Lou Malarsie, a member of the Portland House of Prayer at 28 Park Ave., said he has had mostly positive experiences with the homeless people in the park, some of whom do spend the night there.

“Every once in a while you get a handful of attitude, but the vast majority has been very nice,” he said Monday while handing out free lunches, which the church provides to anyone Monday through Friday afternoon.

Dan Whatley, a resident of High Street, said the group in the park has mostly keeps to themselves.

“I haven’t noticed any conflicts between people staying there and people living around this area,” he said Monday as he walked his dog along High Street.

The impact, Whatley and Malarsie said, is on the park itself. Malarsie called it an “eyesore” and both said the area is riddled with garbage, including used needles.

“I wish there was more of an effort on the city’s part to clean up the park, especially the needles,” Whatley said.

The Police Department has been working with the Parks Department to clean up the park, according to Lt. Robert Martin Martin, but Ethan Hipple, acting director of the city’s parks, recreation and facilities, has ordered his workers to stop cleaning that section in an abundance of caution for his workers.

“City staff temporarily suspended trash removal and horticultural maintenance in Edwards Lot and the Rose Garden due to safety concerns for staff, but we expect those services to resume soon,” said Dena Libner, Assistant to the City Manager for Constituent Services.

Edward Moore, who has lived on Park Avenue for 22 years with his wife and raised three children there, said these issues are not new to Deering Oaks.

“It’s a beautiful park and I take a walk through it nearly every day. For the past several years it has deteriorated somewhat with people using drugs, leaving needles, drinking and camping. The city has turned a blind eye,” Moore said.

“The latest episode of homeless encampments has exacerbated things. I see needles, used condoms, tampons, liquor bottles, discarded clothing and so much cigarette litter. There is human feces, toilet paper and discarded underwear in the Rose Garden.”

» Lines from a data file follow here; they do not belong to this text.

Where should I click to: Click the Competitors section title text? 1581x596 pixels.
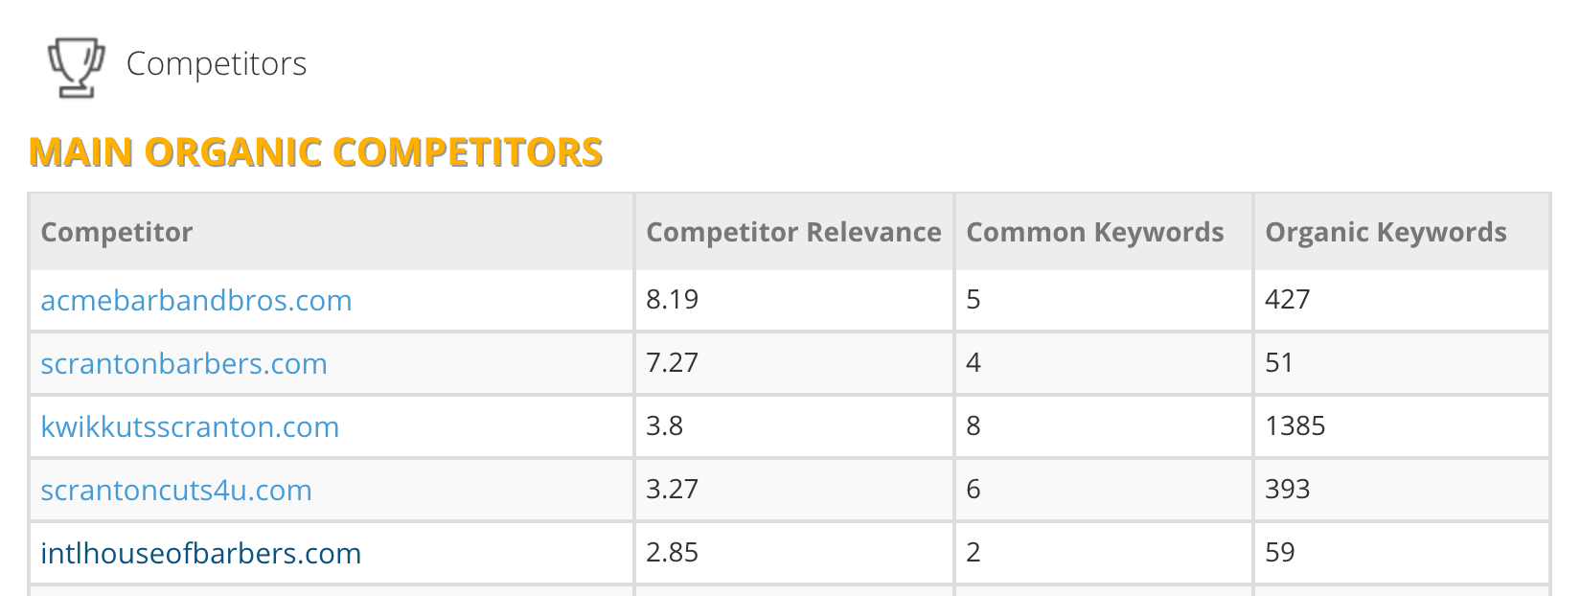click(x=217, y=64)
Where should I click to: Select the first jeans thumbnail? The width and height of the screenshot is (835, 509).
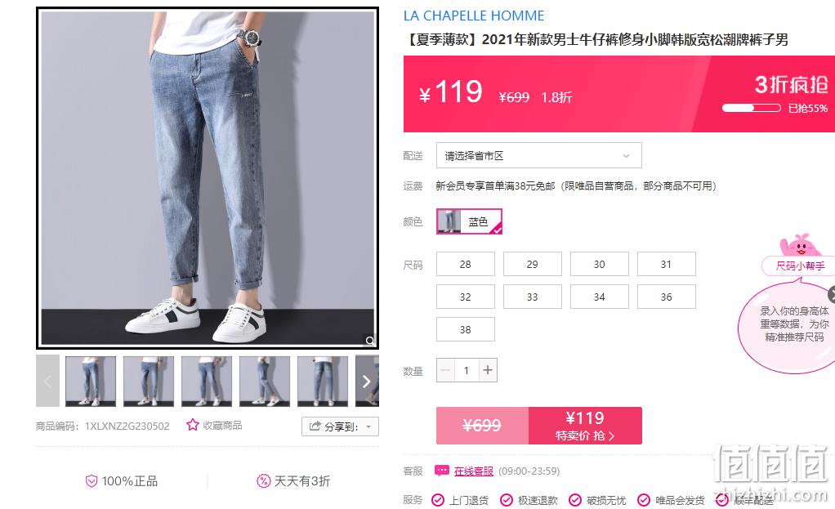coord(91,382)
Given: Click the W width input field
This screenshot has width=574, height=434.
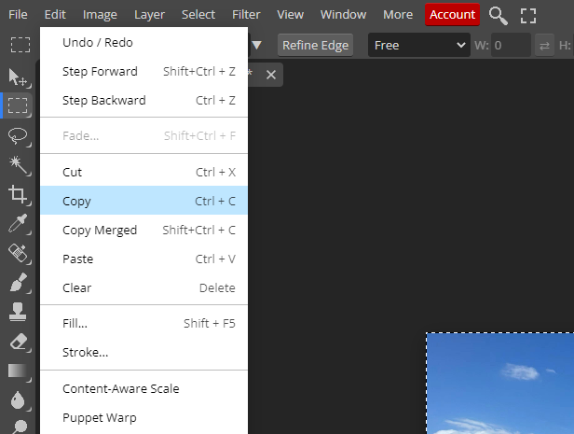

Moore said he has reported it to the city through Fix It! Portland several times and to his city council representative to no avail. The park, he said, is no longer a safe place to bring his granddaughter, who enjoys the park’s playground.

“While I fully understand that homelessness is a complex social problem and that the city has neglected its responsibility to address it, and we are in trying times, this needs to be addressed now,” he said. “Compassion and caring must be balanced by the city with a duty to taxpayers and all citizens who have a right to enjoy a clean and safe Deering Oaks.”

Martin said “there is a lot of criminal activity happening” in the park in general.

“We have been going down to Deering Oaks on a regular basis and enforcing a variety of criminal activity and it has resulted in a number of arrests, anything from criminal trespass to possession of drugs to assault on a police officer,” he said.

Between July 12, shortly after the encampment at Deering Oaks began, and July 27, the last time data was publicly released, Portland Police had close to 100 calls for service at the park, almost double the amount of calls in the same period last year.

Between July 12 and July 27 there were 13 drug overdoses at Deering Oaks and this spring close to 250 needles were picked up from the park.

Martin said a person who commits a crime in the park is banned from returning for six months and those who defy that are issued criminal trespass orders. Although it is against city rules to sleep overnight on a public property, including city parks, Martin said when police see someone who is doing so, they generally ask them to “move along” rather than issue them a citation.

Police haven’t heard too many complaints from the public about the latest encampment, Martin said, aside from those of workers at the U.S. Post Office at Forest Avenue and Portland Street, who have said some individuals are using the steps as a place to defecate and urinate.

Malarsie said rather than use the portable toilets at Deering Oaks, some of the homeless people have relieved themselves in the back of his church’s parking lot.

People in that area of the park approached on Monday declined to comment on the encampment.